Saturday, May 7, 2016

The Englishman in Kansas

A most extraordinary text, and this only in the editor's foreward, discussing the nature of the South and its peculiar institution:

I have seen a girl, twelve years old, in a district where, in ten miles, the slave population was fifty to one of the free, stop an old man on the public road, demand to know where he was going, and by what authority, order him to face about and return to his plantation; and enforce her command with turbulent anger, when he hesitated, by threatening that she would him well whipped if he did not instantly obey. The man quailed like a spaniel, and she instantly resumed the manner of a lovely child with me, no more apprehending that she had acted unbecomingly than that her character had been influence by the slave's submission to her caprice of supremacy; no more conscious that she had increased the security of her life by strengthening the habit of the slave to the master race, than is the sleeping seaman that he tightens his clutch of the rigging as the ship meets each new billow.

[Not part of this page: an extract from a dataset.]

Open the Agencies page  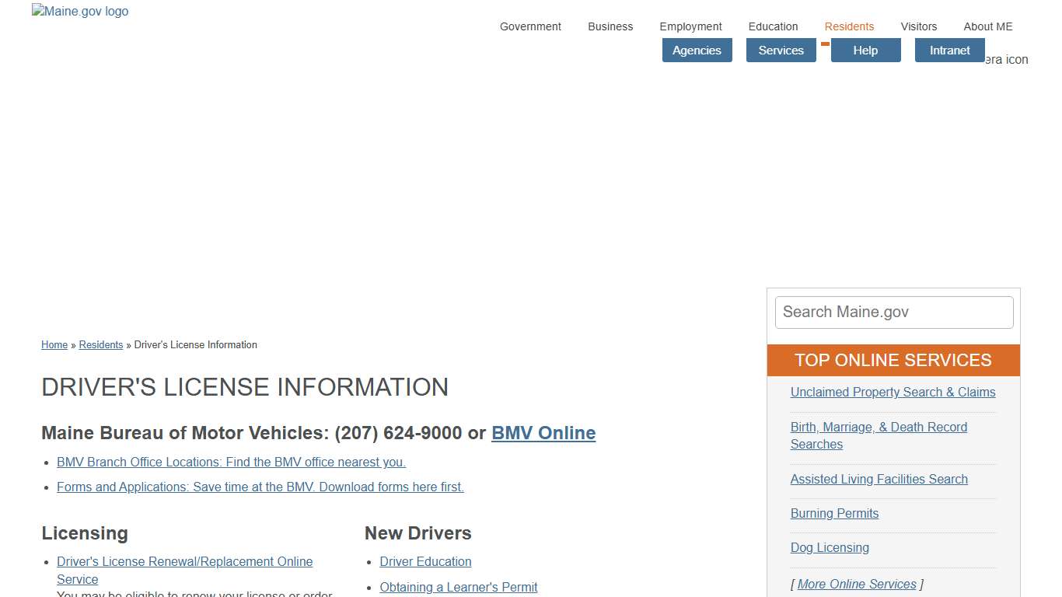697,50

I do not think I could write such an incident in my fiction, and get away with it. No one would credit it.

The foreward is about the effect the South's reliance upon instant and savage violence has upon its people. living as they did in a permanent "state of siege." I cannot help but see the echo of "a good man with a gun," and this sense that everyone, everywhere must be always armed and prepared to engage the enemy, whether they be thugs, terrorists, or the walking dead.

And this phrase, from later on: "an idolatrous estimate of the virtue of physical courage." Does anything better describe "a good man with a gun?"